# [Textauszug]
Wirtschaftsgipfel in Davos: Bescheidenheit ist angesagt

Traditionell will der Wirtschaftsgipfel von Davos die Politik von den Märkten fernhalten. Dieses Mal dürfte das aber nicht gelingen.

Der Teppich wird ausgerollt: Weltwirtschaftsforum. Bild: dpa

Der große, hagere Mann ist um wohlgesetzte Worte nie verlegen. Ausgewählt und charmant begrüßt Klaus Schwab, der Chef des Weltwirtschaftsforums, mit seinem sehr deutschen Englisch Könige, Präsidenten und Konzernchefs. Auch beim diesjährigen Weltgipfel der Manager ab Mittwoch im Schweizer Skiort Davos wird Schwab (70) wieder Dutzende Ansprachen halten - doch eines ist diesmal anders. Ein Begriff ist neu. Er lautet: "Bescheidenheit".

Diese Tugend ist dem World Economic Forum (WEF) eigentlich völlig fremd. Das Weltwirtschaftsforum ist zwar nur ein Verein, allerdings einer mit äußerst potenten Mitgliedern. Er wird getragen von den 1.000 wichtigsten Konzernen der Welt. Dieser Club spricht für die Mächtigsten und erhebt seit jeher den Anspruch, zu wissen, wo die Welt hinstrebt. Das aber ist infrage gestellt. Klaus Schwab sagt es so: "Die Globalisierung ist wie eine Autobahn. Manche gingen dazu über, 200 zu fahren." Irgendwann hätten die Langsamen gedacht: "Wir sind doch keine Idioten, wir fahren jetzt auch schneller." Die Raserei endete in einer "Massenkarambolage", Schwabs Bild für die Finanzkrise.

Einige Unfallopfer sind inzwischen verstorben - unter anderem die US-Bank Lehman Brothers. Andere, wie die Commerzbank und die Deutsche Bank, liegen auf der Intensivstation. Die Politik diskutiert über das künftige Tempolimit auf der Autobahn, die Breite der Fahrbahn und die Höhe der Leitplanken. Dass die Verkehrsregeln nicht ausreichten, räumt auch Schwab inzwischen ein - obwohl das eigentlich nicht seine Art ist.

Traditionell geht es dem WEF darum, die Politik von den Märkten möglichst fernzuhalten. Nun, in der vermutlich schwersten Wirtschaftskrise seit den 1930er-Jahren, passt man die Aussagen der wirtschaftskritischen öffentlichen Meinung an. "In der jüngeren Vergangenheit haben wir alle fünf bis sechs Jahre eine Finanzkrise erlebt, deren Intensität zunimmt", sagt WEF-Direktor André Schneider. Und er fragt: "Was können wir tun, um die nächste Krise zu verhindern?" Einen Teil der Antwort haben die Schweizer Experten bei ihren Mitgliedsunternehmen, Wissenschaftlern und Politikern bereits recherchiert. "Die von uns befragten Personen erwarten innerhalb der kommenden drei Jahre unter anderem eine erweiterte Regulierung des Finanzmarktes und eine stärkere Rolle der Politik", sagt WEF-Mitarbeiter Max von Bismarck.

# [Rohdaten]
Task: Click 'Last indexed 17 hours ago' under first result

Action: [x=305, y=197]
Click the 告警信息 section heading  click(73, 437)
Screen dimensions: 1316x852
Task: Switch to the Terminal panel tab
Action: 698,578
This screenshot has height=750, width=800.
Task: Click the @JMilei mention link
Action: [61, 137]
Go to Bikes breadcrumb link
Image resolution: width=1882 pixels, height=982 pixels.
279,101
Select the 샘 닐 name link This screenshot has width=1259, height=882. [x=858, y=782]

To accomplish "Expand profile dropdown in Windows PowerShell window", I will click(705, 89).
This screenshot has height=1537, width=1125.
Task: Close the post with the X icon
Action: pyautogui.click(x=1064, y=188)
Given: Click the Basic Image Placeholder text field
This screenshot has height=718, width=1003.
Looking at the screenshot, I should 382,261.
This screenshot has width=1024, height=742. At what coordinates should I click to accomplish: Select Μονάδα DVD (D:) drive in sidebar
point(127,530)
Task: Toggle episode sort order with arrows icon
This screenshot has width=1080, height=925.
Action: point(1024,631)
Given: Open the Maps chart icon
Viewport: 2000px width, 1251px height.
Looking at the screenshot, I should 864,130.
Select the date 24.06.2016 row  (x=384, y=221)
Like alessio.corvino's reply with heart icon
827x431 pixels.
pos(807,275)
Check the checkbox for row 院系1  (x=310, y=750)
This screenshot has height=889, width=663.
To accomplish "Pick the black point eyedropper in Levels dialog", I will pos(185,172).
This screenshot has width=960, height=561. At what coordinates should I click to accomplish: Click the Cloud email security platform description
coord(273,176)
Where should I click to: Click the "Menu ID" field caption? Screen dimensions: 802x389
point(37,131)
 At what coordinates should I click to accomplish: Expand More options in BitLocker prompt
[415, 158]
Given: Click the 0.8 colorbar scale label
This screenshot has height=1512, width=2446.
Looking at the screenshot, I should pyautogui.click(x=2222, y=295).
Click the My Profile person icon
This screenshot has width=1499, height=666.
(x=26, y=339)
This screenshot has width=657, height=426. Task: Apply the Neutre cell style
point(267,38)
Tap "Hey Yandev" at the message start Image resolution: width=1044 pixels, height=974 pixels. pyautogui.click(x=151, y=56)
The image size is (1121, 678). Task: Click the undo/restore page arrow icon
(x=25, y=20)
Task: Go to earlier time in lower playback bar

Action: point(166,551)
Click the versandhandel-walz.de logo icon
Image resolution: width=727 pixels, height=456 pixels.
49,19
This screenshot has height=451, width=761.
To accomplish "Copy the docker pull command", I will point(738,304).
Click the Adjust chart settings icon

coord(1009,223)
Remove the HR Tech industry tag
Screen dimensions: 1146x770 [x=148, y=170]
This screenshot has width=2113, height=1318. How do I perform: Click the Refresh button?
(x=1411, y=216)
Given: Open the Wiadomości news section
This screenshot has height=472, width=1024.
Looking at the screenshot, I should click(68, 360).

# [Arbeitsauftrag]
Stellen Sie fest, ob die folgenden Aussagen mit dem Text über den Wirtschaftsgipfel in Davos übereinstimmen, und belegen Sie jedes Ja oder Nein mit den entscheidenden Worten des Textes als wörtlichem Zitat.
1. Das Weltwirtschaftsforum wird von den 1.000 wichtigsten Konzernen der Welt getragen.
2. Klaus Schwab ist 60 Jahre alt.
3. Die US-Bank Lehman Brothers liegt auf der Intensivstation.
Die Datenzeilen werden hier nicht gebraucht.

# [Antwort]
1. Ja: „Er wird getragen von den 1.000 wichtigsten Konzernen der Welt.“
2. Nein: „Schwab (70)“
3. Nein: „Einige Unfallopfer sind inzwischen verstorben - unter anderem die US-Bank Lehman Brothers.“